Boom and Bust of Golf Course Real Estate Spotlighted

After a spike in golf course construction since 1988, a surplus of luxury real estate and a down housing market created the “perfect storm,” The Wall Street Journal reported.

A recent report in The Wall Street Journal spotlighted the rise and fall over the past two decades of luxury real-estate communities with high-end golf courses.

In 1988, the National Golf Foundation set a goal of building “A Course A Day,” the Journal reported—but after the golf industry, and the real-estate market, began suffering 20 years later, private golf communities have been dropping prices radically, and even paying people to take over land.

The Journal highlighted one Ohio couple who “bought” a lot at South Carolina’s Colleton River Plantation in Bluffton, S.C., for free, with the seller paying the $15,000 club initiation fee and the first year of $17,000 annual membership dues.

Now, gated communities are appealing broadly to families and repurposing by reducing courses to nine holes and selling the reclaimed land. Communities near clubs like Belfair Plantation, Colleton River Plantation and Berkeley Hall, all in Bluffton, S.C., sold lots for at least $150,000 each that are now on sale for $1, the Journal reported.. Investors who bought but never built on their lots are trying to unburden themselves.

Other communities have seen real estate prices drop from $300,000 to $39,000.

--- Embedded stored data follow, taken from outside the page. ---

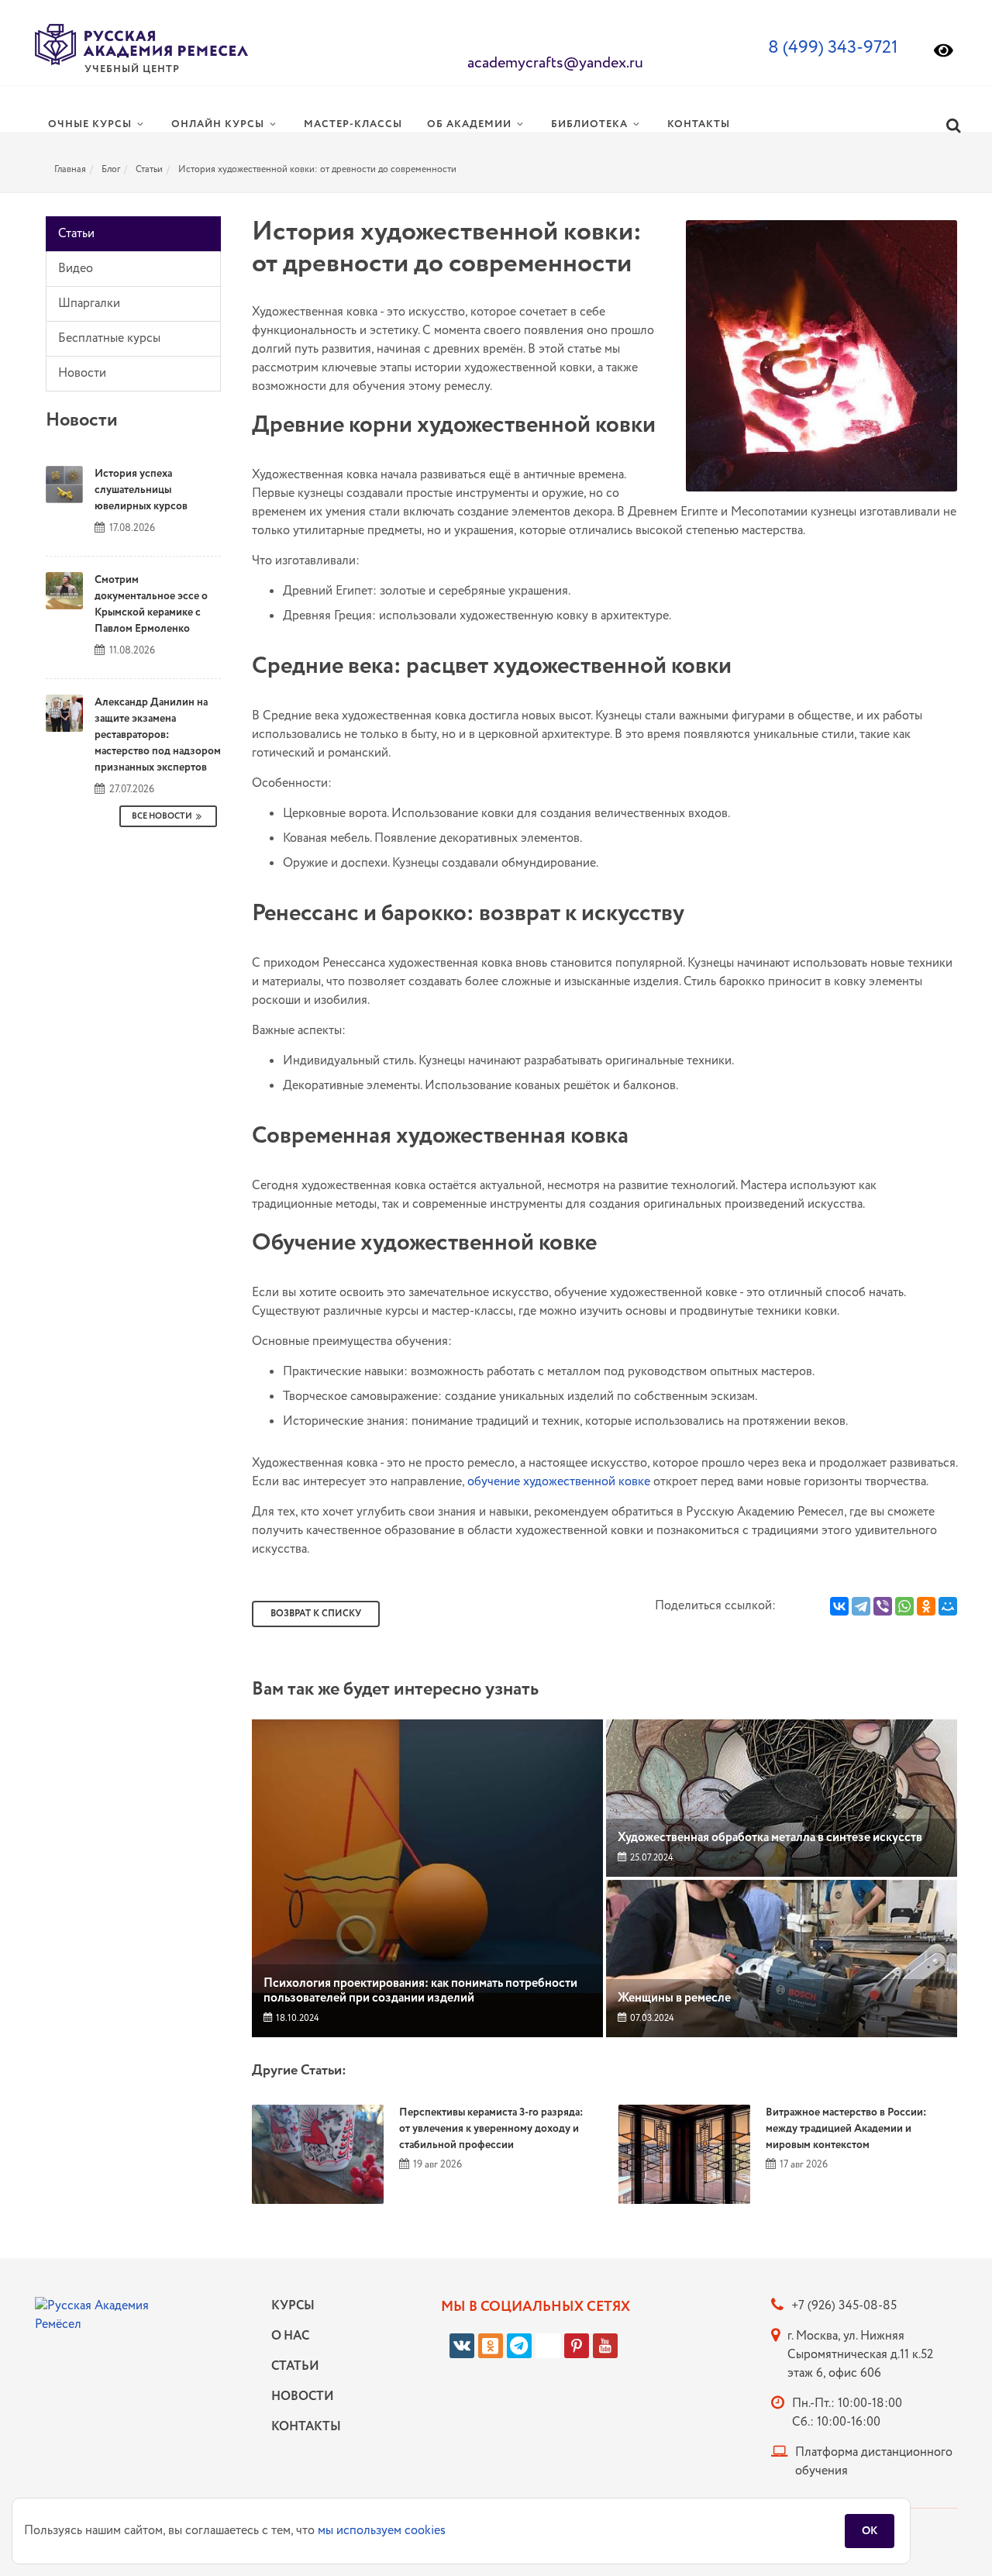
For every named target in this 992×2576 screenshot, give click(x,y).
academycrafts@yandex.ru (555, 63)
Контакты (302, 2427)
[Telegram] (861, 1606)
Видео (75, 269)
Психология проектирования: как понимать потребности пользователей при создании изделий (420, 1990)
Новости (82, 373)
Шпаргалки (89, 303)
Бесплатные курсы (109, 338)
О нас (290, 2336)
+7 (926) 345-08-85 (844, 2306)
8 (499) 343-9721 (833, 47)
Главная (70, 169)
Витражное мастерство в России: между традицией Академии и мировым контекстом (846, 2129)
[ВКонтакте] (839, 1606)
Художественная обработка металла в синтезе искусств (770, 1838)
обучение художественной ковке (558, 1482)
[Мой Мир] (948, 1606)
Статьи (149, 169)
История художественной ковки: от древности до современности (317, 169)
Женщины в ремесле (674, 1998)
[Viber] (882, 1606)
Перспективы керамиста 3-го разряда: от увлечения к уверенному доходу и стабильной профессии (491, 2129)
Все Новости (162, 816)
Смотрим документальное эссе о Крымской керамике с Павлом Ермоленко (151, 604)
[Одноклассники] (926, 1606)
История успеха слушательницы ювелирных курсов (141, 490)
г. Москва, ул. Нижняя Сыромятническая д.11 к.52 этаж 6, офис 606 (860, 2354)
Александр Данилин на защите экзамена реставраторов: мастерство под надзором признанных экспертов (158, 735)
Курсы (293, 2306)
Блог (111, 169)
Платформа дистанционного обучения (873, 2461)
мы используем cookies (382, 2531)
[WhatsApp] (904, 1606)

The Journal reported that while the housing downturn is partly responsible, the development bridge that created too many courses as golf began to fade in popularity has only exacerbated the problem. Between 1990 and 2003, nearly 3,000 new courses were built in the U.S., with many linked to the luxury real estate market. About 40% of the courses built in the 1990s were tied to real estate communities.

With national rounds last year dropping to 463 million from 518 million, more than 350 golf courses have closed since 2005. In 2011, more than 150 courses closed. The National Golf Foundation found that about 2,000 of the 16,000 golf courses are “financially distressed.”

Golf communities and real estate agencies are combating the problem by lowering initiation fees and offering extra incentives for home sales.